At the age of 16, after reading a few borrowed books, I held my mother’s hand and said, ‘I am going to become a writer, ma.’
Let us pause here and examine my statement of ambition. It readily conveys two things:
- I was not a writer or had never attempted writing at that time
- I must have intensely liked writing to have committed the rest of my life to it
Now, do we see a dichotomy? Yes, but the problem was not with the poor child, it is in the nature of writing.
Why does writing seem so glamorous from outside?
Which brings us to the more important question. Is it as glamorous when we are writing and failing and learning and writing?
Personally speaking, though I have written so much since that age of 16 (all those sheets of paper, physical and e-, can be crumpled to form a paper mache of a stunted tree), I still feel hesitant when I sit to write something new. I fantasise about my prose, but when it is time to write, I conjure a hundred reasons to postpone guiltlessly. Writing is a sweaty pursuit to me.
Another of my challenges is writing’s ability to bring out the worst in me. It is a universal truth that most often we are ourselves the source for our writing. This means we write from the very roots of our existence, which invariably brings up to our mind rusty buckets of self-awareness carrying murky memories.
Similarly, there are very personal intrinsic challenges we writers all harbour, but the more I discussed mine with comrades, the stronger I felt that these challenges are also shared in one form or another.
This is obvious.

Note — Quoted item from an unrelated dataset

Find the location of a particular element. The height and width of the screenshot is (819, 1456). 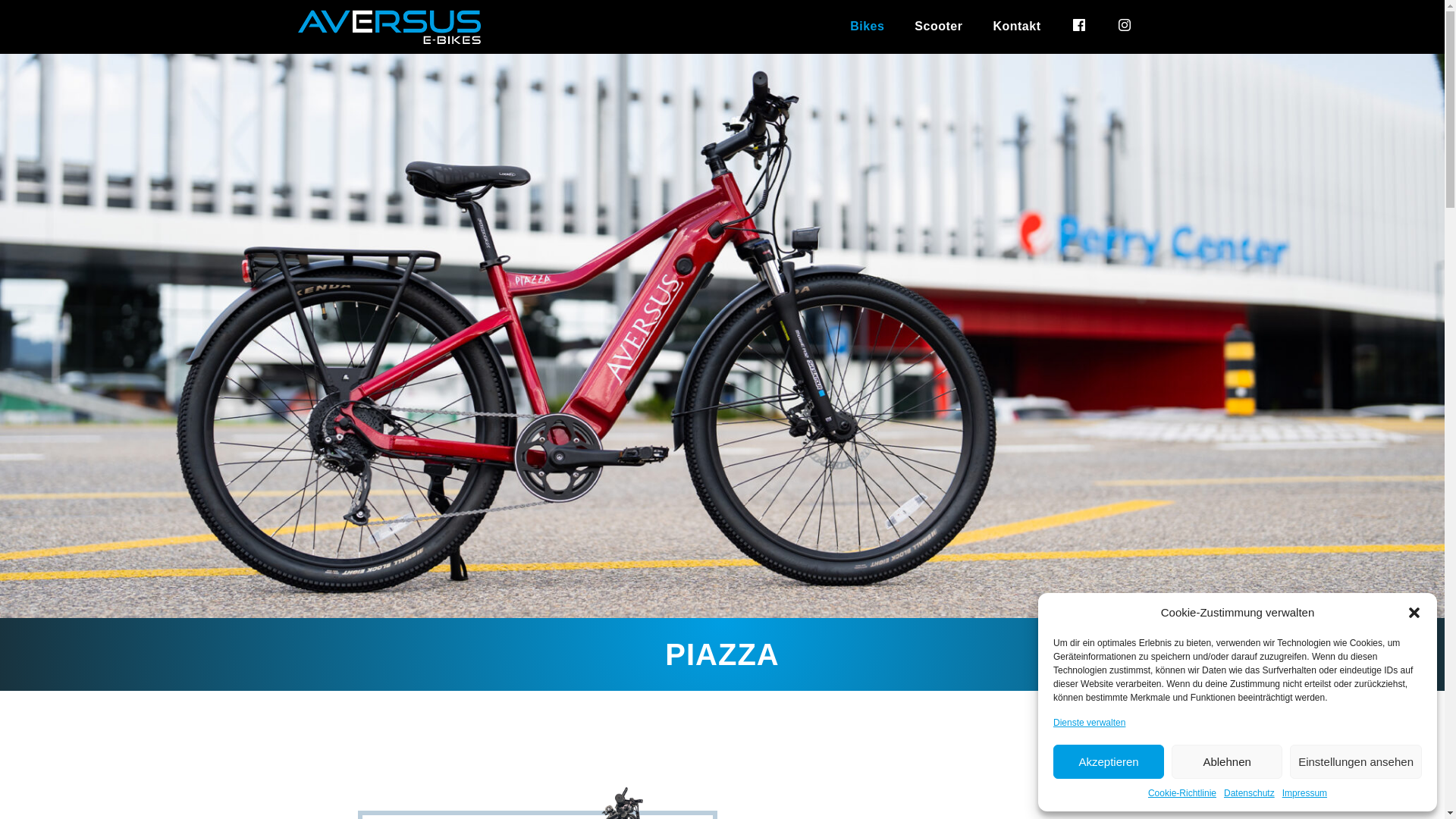

'Dienste verwalten' is located at coordinates (1088, 721).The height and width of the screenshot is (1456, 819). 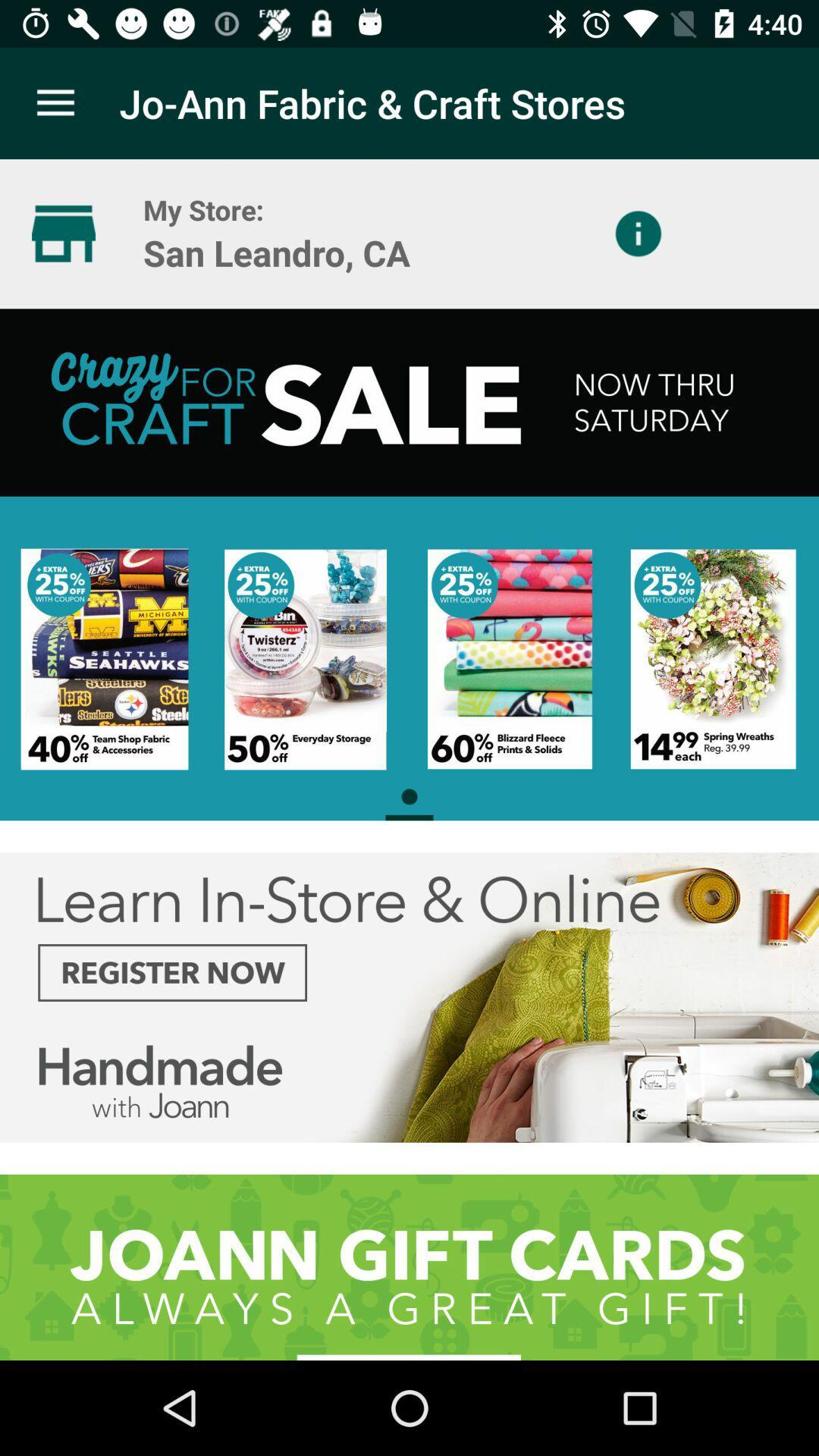 What do you see at coordinates (55, 102) in the screenshot?
I see `the icon next to jo ann fabric` at bounding box center [55, 102].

If not, there wouldn’t exist today a crop of bloggers who have employed themselves to create helpful writing tips every other hour: ‘7 ideas to…’, ’23 ways you can…’
Through this advisory role they are quite successful in creating an instant psychological disconnect between them and the writer who is grappling with his problems: a rich man looking down his aristocratic nose at the poor.
And no matter how advisable these tips are, they cannot belittle the challenges we face.
What we writers really need is a community to share our headache, not just a show of expertise to relieve it; an acknowledgement from one another that challenges exist; the empathy that I share what you are facing; and the connect that comes out of it.
Like when an anxious student who has not finished his assignment comes to know that none in his class has completed either, all our challenges seem so much less negative in their own company.
And that is what I am trying to do here. To express my own writing challenges confident that they are shared by others too.